21 de octubre 2004 - 00:00

Perturbador drama con el mal en las entrañas

Catalina Sandino Moreno observa la carga que deberá ingerir en «María, llena eres de gracia».
Catalina Sandino Moreno observa la carga que deberá ingerir en «María, llena eres de gracia».
«María, llena eres de gracia» (id., Colombia-EE.UU., 2004; habl. en español). Dir.: J. Marston. Int.: C. Sandino Moreno, V. Ariza, J. A. Mora, W. Guerrero, F. Velasquez.

María, una muchacha colombiana de poco más de 17 años, no tiene demasiados elementos para imaginarse un futuro algo mejor en su abrumadora existencia. Vive en los paupérimos arrabales de Bogotá, la explotan en una plantación de rosas, queda embarazada de otro arrinconado como ella, que ni siquiera la quiere, y en su casa sostiene a su abuela, madre y hermana, que la maltratan apenas un poco menos que su patrón.

¿Qué podría perder María si aceptara el trabajo de «mula» de la droga que, fatalmente, tarde o temprano le iban a ofrecer? En definitiva, ganará más que con la prostitución, y los riesgos de alguna enfermedad no implicarían una larga agonía, sino que la muerte sería rápida y fulminante, tan sólo una «pepa» de heroína que le estalle en las entrañas, como ocurrió y seguirá ocurriendo con tantas otras. Además, como el trabajo impone viajar periódicamente a los Estados Unidos con todo pago, para María se abrirá por primera vez la posibilidad del sueño: huir del infierno natal y refugiarse en el paraíso del bienestar.

El perturbador film de Joshua Marston retrata minuciosa, compasivamente, la sufrida vida de su protagonista. Desde las condiciones de su existencia en ese suburbio miserable, donde sorprende el empleo de un español arcaico y puro, y en el que todos, hasta los más íntimos, se tratan de usted como en palacio, hasta los procedimientos más impresionantes con que los jefes del negocio entrenan a sus víctimas.

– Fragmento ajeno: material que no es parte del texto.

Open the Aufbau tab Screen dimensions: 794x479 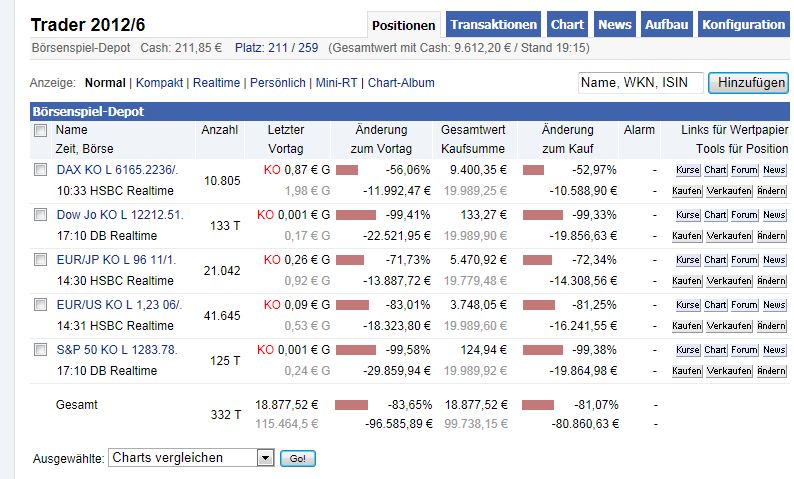(666, 25)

Tal vez estos detalles se hayan visto en algún film documental, pero es raro que una película de ficción sea tan precisa para detallar los pasos que llevan al bautismo de una «mula»: la práctica, primero, con uvas grandes (hay que ingerirlas enteras, la cabeza hacia atrás, sobreponerse a las arcadas); luego, las «pepas» reales, en número de 60; antes la preparación y el envasado, luego el líquido con el que se anestesian cavidad bucal y conducto digestivo, y finalmente la ingestión de productos andidigestivos. La supervisa un nuevo patrón, calmo y paternal, que apenas le sugiere, al desearle éxito, la muerte de toda su familia si llegara a faltar algún gramo en el momento de la entrega.

Pero «María, llena eres de gracia» es mucho más que eso: traspasada la frontera, luego de una fuerte escena en vuelo y el posterior incidente aduanero, el film se abre a un pequeño drama instalado en la «little Colombia» de Queens; allí el espectador, que desde hace rato acompaña el destino de la protagonista, encontrará en otra estupenda escena ambientada en un laboratorio de ecografías, un atenuante a tanto dolor.

Relatada de manera clásica, impecable, la película con la que el realizador
Marston debuta en el largometraje, también tiene otro apoyo fundamental en la elección de un elenco tan parejo como verosímil, en el que sobresale Catalina Sandino Moreno en el protagónico. Una actriz que transmite, con delicadeza, la fragilidad que requiere su complicado personaje, a la vez que una triste luminosidad interior.